Azerbaijan clearly didn’t have an utmost and humiliating defeat in 1994 that they won’t forget in a thousand years if so they would be good little puppy like Germany and Japan are with the USA. Certainly wouldn’t have been able to successfully reverse their losses a generation later. Besides in a thousand years who knows what the world will be then? Thus whilst it was clearly a defeat exaggerated hyperbole decieves and deludes …
Charles
I don’t know if you are being too native about Azerbaijanis or you somehow missed all that the rest of us witnessed as to what actually took place over the years. I know them up-close like you can never know them. I know their true character and I know how they think, act and react. They are like an open book to me. If you think I’m just saying things like I have some kind of hangup or even an “inferiority complex” for saying those things or displaying a knee-jerk reaction then you are very much mistaken. We were responsible for putting Azerbaijan on the map for the whole world to see with our victory that drew world’s attention to the region. This terrorist artificial petrostate was practically unknown to the world before their devastating and humiliating defeat. They have been crying and begging for a quarter century. They won’t forget our 1994 victory over them for a thousand years because we gave them a cemetery with hundred thousand dead Azerbaijani soldiers buried in there up-to-date. Every time they visit that cemetery they will remember how we shattered all those empty Turkish myths drilled into their heads since childhood that they belong to a “noble” race and are “invincible” like Germans thought they were. You have a birds-eye view of them but I see things you don’t and can’t because, like I said, you don’t know them like I do. Deep down in their psyche they had lost their manhood to us and had to recover and even then they could not and had to hire NATO member Turkey’s terrorist defense ministry and fatherless Syrian ISIS paid-mercenaries to try to recover it for them.

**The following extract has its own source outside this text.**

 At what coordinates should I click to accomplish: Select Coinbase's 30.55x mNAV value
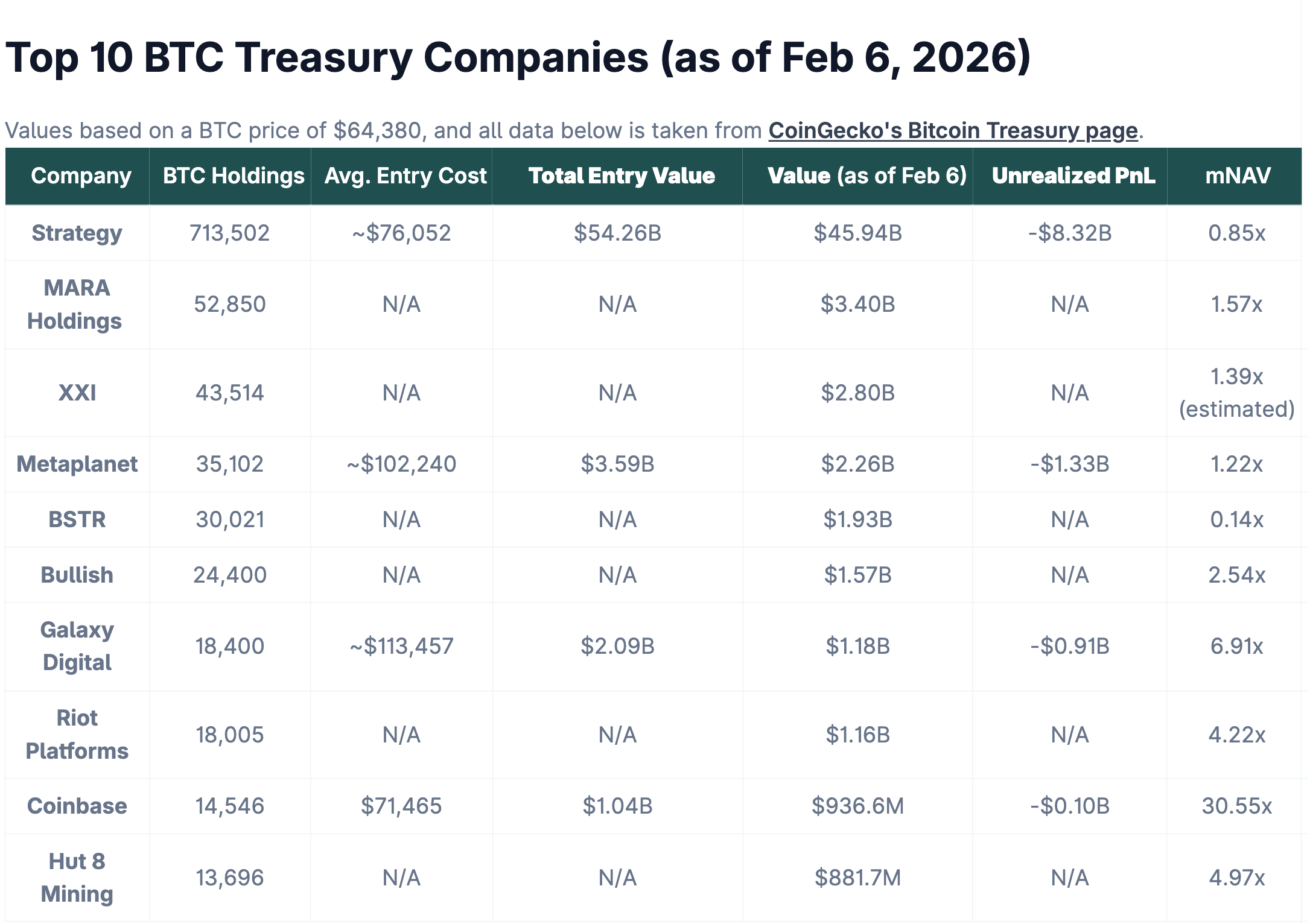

These people have never been able to fight us on their own. When they did they lost. Remember what Turkey’s genocide denier and terrorist-in-chief Er-dog-an said referring to Israel’s attack on Gaza and the mass killings of the Palestinians and I quote “We can enter Gaza just like we entered Libya and Karabakh” taking credit for what took place humiliating Aliyev!
Few conflicts are single players no man is an island. The affairs in Ukraine and Israel now are cases in point but that’s the way of the world. Bit like Charles de Gaulle in Paris in 1944 “by the France and for the France. ” Granted Armenia fought the good fight and Azerbaijan which on the face of it had the advantage lost but its all context and degrees . Alas international protocols and lack of support and confidence by Armenia and the destructive tie in with Russia meant a generation later it was lost.
As for Erdogan he is just engaging in hyperbole for the Muslim mob regarding Gaza whist keeping contract in serving as conduit for Azeri oil and gas for Israel which helps support their war machine.